Task brief :: Can you pull every line from the records below and reproduce each one verbatim?

Records:
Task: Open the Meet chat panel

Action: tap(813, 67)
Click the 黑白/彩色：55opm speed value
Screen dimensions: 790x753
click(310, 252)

Solution for this exercise ::
Task: Open the Meet chat panel

Action: tap(813, 67)
Click the 黑白/彩色：55opm speed value
Screen dimensions: 790x753
click(310, 252)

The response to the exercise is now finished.